Sur quoi est fondée cette certitude de François Hollande à propos de la mise en place du scrutin de juillet ? Sur sa propre volonté peut-être, mais sûrement pas sur la réalité sociopolitique qui prévaut au Mali, encore moins sur le fait que tout a été mis en place pour que les choses se passent dans les règles de l’art.
En effet, pour établir les fondements d’une élection présidentielle, à fortiori dans un Etat à l’image du Mali actuel, il est impératif de prêter une attention toute particulière à trois éléments fondamentaux : un calendrier respectant un délai suffisant, un fichier électoral unanimement validé par les formations politiques concernées et des candidats assez préparés à ces joutes. A moins d’un mois du démarrage de la campagne, aucune de ces conditions ne semble être respectée par le processus. Etonnant !
La France modifie tout à sa guise
Sur la question du calendrier, le Mali s’apprêtait à organiser des élections en 2012. A cause du coup d’Etat du capitaine Sanogo et de tous les évènements qui ont suivi, le processus n’aboutira pas. La France, appelée à la rescousse le 11 janvier 2013, va tout modifier à sa guise. Et en mars déjà, les contours d’un pseudo calendrier électoral étaient dessinés par Paris. L’idée n’ayant pas enthousiasmé un grand nombre d’analystes politiques et certains cadres maliens, Laurent Fabius se déplace en personne à Bamako le 4 avril dernier pour s’assurer auprès des partis politiques représentés à l’Assemblée Nationale du “respect de la volonté du sauveur”.
Ainsi, moins de 5 mois semblent suffire pour mettre en marche toute la logistique du scrutin. Mais en réalité, il s’agit là d’un camouflage de l’imperfection totale du processus. Une légèreté volontaire de Paris pour replonger le Mali dans un chaos postélectoral afin de légitimer davantage la présence des troupes françaises au Mali. Les délais sont courts et ne permettent pas la tenue correcte d’élections de sortie de crise. L’enveloppe de 3,5 milliards d’euros obtenue à la conférence des donateurs du 15 mai à Bruxelles, n’est qu’un moyen de pression de plus sur Bamako. Mais, comme on dit justement, l’argent ne règle pas tout.
Beaucoup d’électeurs non inscrits
Plus grave, le fichier électoral est à un stade quasi embryonnaire. Même si le général Siaka Sangaré, président de la Délégation Générale des Elections (DGE), affirme, à 3 semaines du début de la campagne électorale prévu le 7 juillet, être encore dans les délais, il est certain que ce sera, là aussi, un bricolage fait plus pour satisfaire les exigences de Paris que pour garantir des élections apaisées aux Maliens.

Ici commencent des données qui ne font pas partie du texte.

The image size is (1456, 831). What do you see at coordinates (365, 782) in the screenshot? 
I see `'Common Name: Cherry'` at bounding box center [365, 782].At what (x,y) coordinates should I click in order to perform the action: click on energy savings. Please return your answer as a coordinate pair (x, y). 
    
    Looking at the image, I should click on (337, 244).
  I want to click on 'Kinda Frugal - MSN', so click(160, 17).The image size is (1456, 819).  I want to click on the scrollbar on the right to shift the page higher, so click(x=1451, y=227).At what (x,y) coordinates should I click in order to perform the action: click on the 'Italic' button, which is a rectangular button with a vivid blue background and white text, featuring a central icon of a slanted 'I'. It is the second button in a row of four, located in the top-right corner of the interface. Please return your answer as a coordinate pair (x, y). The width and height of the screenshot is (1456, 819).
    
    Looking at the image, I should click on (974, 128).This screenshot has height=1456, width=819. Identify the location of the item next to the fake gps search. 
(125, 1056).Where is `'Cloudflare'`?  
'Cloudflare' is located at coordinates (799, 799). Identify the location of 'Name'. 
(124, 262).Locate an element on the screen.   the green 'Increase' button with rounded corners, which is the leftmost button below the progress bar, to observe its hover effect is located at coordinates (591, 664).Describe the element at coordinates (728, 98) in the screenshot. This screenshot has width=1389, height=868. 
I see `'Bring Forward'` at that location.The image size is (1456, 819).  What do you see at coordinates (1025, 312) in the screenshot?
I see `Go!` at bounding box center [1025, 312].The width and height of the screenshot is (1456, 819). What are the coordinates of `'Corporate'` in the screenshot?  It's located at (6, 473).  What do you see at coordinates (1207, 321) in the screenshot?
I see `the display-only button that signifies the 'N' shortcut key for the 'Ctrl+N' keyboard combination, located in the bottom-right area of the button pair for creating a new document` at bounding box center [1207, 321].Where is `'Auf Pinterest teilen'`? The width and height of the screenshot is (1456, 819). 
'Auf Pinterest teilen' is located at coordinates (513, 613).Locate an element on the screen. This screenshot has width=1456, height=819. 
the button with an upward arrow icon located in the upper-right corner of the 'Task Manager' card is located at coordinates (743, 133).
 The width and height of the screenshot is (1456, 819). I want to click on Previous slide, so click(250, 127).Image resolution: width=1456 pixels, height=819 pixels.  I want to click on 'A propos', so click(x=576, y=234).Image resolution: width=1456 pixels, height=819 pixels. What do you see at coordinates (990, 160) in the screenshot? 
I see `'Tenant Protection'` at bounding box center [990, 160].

Parmi les facteurs qui compliquent la tâche à la DGE, on trouve en bonne place le recensement des électeurs. En effet, un nombre important de Maliens ont été déplacés par le conflit. Près de 400 000 Maliens du nord ont fui vers le sud et vers les pays limitrophes. A Kidal par exemple, seuls près de 40 000 personnes seraient recensées à ce jour sur une population estimée à 7 millions. Au niveau national, si on en croit certaines analyses, le collège électoral ne dépasserait pas 7 millions d’inscrits sur une population de près de 16 millions de personnes. Aberrant !
Une contestation inévitable ?
La troisième question fondamentale de la préparation des candidats reste aussi improvisée que les deux premières. Ils seront près d’une vingtaine à briguer le fauteuil de Koulouba. Pour s’assurer de leur bonne foi, on leur fait signer un “code de bonne conduite” tels des enfants à l’école. Cela suffira-t-il à éviter des contestations postélectorales par exemple ? J’en doute bien. Quand on sait les rivalités qui opposent les formations politiques maliennes où des partis ont “donné” naissance à leur adversaire, on a du mal à croire à ce miracle dans un contexte de crise politique et sociale.
Pendant ce temps, les accords signés mardi 18 juin à Ouagadougou entre le gouvernement et les rebelles touareg n’augurent rien de bon. En effet, selon le texte, le désarmement des éléments des groupes touareg ne doit intervenir qu’une fois qu’un accord “global et définitif de paix” sera signé entre les nouvelles autorités installées après la présidentielle, d’une part, et les communautés et groupes armés du Nord, d’autre part.
Avec toutes ces incertitudes, Bamako se lancera le 28 juillet prochain dans une aventure dans l’issue est imprévisible. Fingers crossed!